##### EXERCISE INPUTS

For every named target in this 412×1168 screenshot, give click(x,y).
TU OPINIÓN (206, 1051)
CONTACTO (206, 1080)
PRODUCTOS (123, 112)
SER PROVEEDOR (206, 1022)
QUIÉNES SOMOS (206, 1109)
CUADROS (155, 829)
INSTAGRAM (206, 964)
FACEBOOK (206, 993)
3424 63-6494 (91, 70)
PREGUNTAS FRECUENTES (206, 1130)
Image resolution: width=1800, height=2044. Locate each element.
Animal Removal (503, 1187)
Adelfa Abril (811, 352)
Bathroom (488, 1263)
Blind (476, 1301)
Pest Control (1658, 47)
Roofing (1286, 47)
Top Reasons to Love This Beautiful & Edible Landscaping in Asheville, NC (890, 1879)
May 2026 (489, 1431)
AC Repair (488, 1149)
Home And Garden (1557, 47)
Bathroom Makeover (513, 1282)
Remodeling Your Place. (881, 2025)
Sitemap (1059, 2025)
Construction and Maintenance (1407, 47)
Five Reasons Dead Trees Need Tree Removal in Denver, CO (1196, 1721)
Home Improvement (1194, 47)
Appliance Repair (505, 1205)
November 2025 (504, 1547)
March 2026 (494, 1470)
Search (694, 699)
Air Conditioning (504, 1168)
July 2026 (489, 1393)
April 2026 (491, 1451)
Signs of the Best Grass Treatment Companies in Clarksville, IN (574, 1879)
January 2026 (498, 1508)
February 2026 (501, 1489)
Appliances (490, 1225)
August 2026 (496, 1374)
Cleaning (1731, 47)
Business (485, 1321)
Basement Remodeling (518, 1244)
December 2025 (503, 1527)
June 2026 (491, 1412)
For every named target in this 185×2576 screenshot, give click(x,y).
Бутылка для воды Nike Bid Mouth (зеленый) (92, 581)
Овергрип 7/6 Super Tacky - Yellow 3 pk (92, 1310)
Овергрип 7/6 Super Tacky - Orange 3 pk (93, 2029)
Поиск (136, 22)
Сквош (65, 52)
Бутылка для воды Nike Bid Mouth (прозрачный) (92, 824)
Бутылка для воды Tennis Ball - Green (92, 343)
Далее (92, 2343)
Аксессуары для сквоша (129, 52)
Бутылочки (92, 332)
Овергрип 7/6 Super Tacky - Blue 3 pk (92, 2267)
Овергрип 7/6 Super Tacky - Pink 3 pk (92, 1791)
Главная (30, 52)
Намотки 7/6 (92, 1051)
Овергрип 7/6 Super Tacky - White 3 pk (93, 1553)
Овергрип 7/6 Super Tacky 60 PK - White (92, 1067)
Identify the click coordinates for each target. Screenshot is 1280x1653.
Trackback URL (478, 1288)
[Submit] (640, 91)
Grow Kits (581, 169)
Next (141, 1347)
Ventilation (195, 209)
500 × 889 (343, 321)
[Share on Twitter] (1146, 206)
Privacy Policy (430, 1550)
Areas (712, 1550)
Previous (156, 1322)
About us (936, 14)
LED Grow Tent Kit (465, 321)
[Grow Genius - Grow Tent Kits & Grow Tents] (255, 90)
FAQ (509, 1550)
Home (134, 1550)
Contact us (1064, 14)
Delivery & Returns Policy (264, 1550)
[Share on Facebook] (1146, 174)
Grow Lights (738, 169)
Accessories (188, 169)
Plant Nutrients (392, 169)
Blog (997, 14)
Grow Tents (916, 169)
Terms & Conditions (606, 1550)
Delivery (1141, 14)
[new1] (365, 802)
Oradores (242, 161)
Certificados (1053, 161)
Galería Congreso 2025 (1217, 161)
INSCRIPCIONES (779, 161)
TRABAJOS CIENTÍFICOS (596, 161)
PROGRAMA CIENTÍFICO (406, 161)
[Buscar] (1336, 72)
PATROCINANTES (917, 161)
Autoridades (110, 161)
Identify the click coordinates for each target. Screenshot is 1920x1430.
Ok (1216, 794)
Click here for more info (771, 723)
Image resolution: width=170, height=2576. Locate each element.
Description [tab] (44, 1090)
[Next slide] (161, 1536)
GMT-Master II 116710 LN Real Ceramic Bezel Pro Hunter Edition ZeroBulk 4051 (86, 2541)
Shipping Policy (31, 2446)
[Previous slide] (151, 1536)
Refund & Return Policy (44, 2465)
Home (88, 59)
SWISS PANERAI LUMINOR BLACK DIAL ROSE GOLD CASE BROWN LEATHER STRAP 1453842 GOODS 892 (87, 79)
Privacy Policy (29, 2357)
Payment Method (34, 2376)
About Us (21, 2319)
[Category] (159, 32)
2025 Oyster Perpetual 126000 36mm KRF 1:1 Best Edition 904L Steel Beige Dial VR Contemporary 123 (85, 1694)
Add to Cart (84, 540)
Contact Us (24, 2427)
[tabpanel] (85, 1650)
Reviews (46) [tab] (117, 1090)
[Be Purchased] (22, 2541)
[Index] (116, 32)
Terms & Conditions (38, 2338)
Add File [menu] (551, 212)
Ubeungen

##########

May I have the entries returned exactly, with every line in place?

For every named target in this 412×1168 screenshot, give click(x,y).
TU OPINIÓN (206, 1051)
CONTACTO (206, 1080)
PRODUCTOS (123, 112)
SER PROVEEDOR (206, 1022)
QUIÉNES SOMOS (206, 1109)
CUADROS (155, 829)
INSTAGRAM (206, 964)
FACEBOOK (206, 993)
3424 63-6494 (91, 70)
PREGUNTAS FRECUENTES (206, 1130)
Image resolution: width=1800, height=2044. Locate each element.
Animal Removal (503, 1187)
Adelfa Abril (811, 352)
Bathroom (488, 1263)
Blind (476, 1301)
Pest Control (1658, 47)
Roofing (1286, 47)
Top Reasons to Love This Beautiful & Edible Landscaping in Asheville, NC (890, 1879)
May 2026 (489, 1431)
AC Repair (488, 1149)
Home And Garden (1557, 47)
Bathroom Makeover (513, 1282)
Remodeling Your Place. (881, 2025)
Sitemap (1059, 2025)
Construction and Maintenance (1407, 47)
Five Reasons Dead Trees Need Tree Removal in Denver, CO (1196, 1721)
Home Improvement (1194, 47)
Appliance Repair (505, 1205)
November 2025 (504, 1547)
March 2026 (494, 1470)
Search (694, 699)
Air Conditioning (504, 1168)
July 2026 (489, 1393)
April 2026 (491, 1451)
Signs of the Best Grass Treatment Companies in Clarksville, IN (574, 1879)
January 2026 (498, 1508)
February 2026 (501, 1489)
Appliances (490, 1225)
August 2026 (496, 1374)
Cleaning (1731, 47)
Business (485, 1321)
Basement Remodeling (518, 1244)
December 2025 (503, 1527)
June 2026 (491, 1412)
For every named target in this 185×2576 screenshot, give click(x,y).
Бутылка для воды Nike Bid Mouth (зеленый) (92, 581)
Овергрип 7/6 Super Tacky - Yellow 3 pk (92, 1310)
Овергрип 7/6 Super Tacky - Orange 3 pk (93, 2029)
Поиск (136, 22)
Сквош (65, 52)
Бутылка для воды Nike Bid Mouth (прозрачный) (92, 824)
Бутылка для воды Tennis Ball - Green (92, 343)
Далее (92, 2343)
Аксессуары для сквоша (129, 52)
Бутылочки (92, 332)
Овергрип 7/6 Super Tacky - Blue 3 pk (92, 2267)
Овергрип 7/6 Super Tacky - Pink 3 pk (92, 1791)
Главная (30, 52)
Намотки 7/6 (92, 1051)
Овергрип 7/6 Super Tacky - White 3 pk (93, 1553)
Овергрип 7/6 Super Tacky 60 PK - White (92, 1067)
Identify the click coordinates for each target. Screenshot is 1280x1653.
Trackback URL (478, 1288)
[Submit] (640, 91)
Grow Kits (581, 169)
Next (141, 1347)
Ventilation (195, 209)
500 × 889 (343, 321)
[Share on Twitter] (1146, 206)
Privacy Policy (430, 1550)
Areas (712, 1550)
Previous (156, 1322)
About us (936, 14)
LED Grow Tent Kit (465, 321)
[Grow Genius - Grow Tent Kits & Grow Tents] (255, 90)
FAQ (509, 1550)
Home (134, 1550)
Contact us (1064, 14)
Delivery & Returns Policy (264, 1550)
[Share on Facebook] (1146, 174)
Grow Lights (738, 169)
Accessories (188, 169)
Plant Nutrients (392, 169)
Blog (997, 14)
Grow Tents (916, 169)
Terms & Conditions (606, 1550)
Delivery (1141, 14)
[new1] (365, 802)
Oradores (242, 161)
Certificados (1053, 161)
Galería Congreso 2025 (1217, 161)
INSCRIPCIONES (779, 161)
TRABAJOS CIENTÍFICOS (596, 161)
PROGRAMA CIENTÍFICO (406, 161)
[Buscar] (1336, 72)
PATROCINANTES (917, 161)
Autoridades (110, 161)
Identify the click coordinates for each target. Screenshot is 1920x1430.
Ok (1216, 794)
Click here for more info (771, 723)
Image resolution: width=170, height=2576. Locate each element.
Description [tab] (44, 1090)
[Next slide] (161, 1536)
GMT-Master II 116710 LN Real Ceramic Bezel Pro Hunter Edition ZeroBulk 4051 (86, 2541)
Shipping Policy (31, 2446)
[Previous slide] (151, 1536)
Refund & Return Policy (44, 2465)
Home (88, 59)
SWISS PANERAI LUMINOR BLACK DIAL ROSE GOLD CASE BROWN LEATHER STRAP 1453842 GOODS 892 (87, 79)
Privacy Policy (29, 2357)
Payment Method (34, 2376)
About Us (21, 2319)
[Category] (159, 32)
2025 Oyster Perpetual 126000 36mm KRF 1:1 Best Edition 904L Steel Beige Dial VR Contemporary 123 (85, 1694)
Add to Cart (84, 540)
Contact Us (24, 2427)
[tabpanel] (85, 1650)
Reviews (46) [tab] (117, 1090)
[Be Purchased] (22, 2541)
[Index] (116, 32)
Terms & Conditions (38, 2338)
Add File [menu] (551, 212)
Ubeungen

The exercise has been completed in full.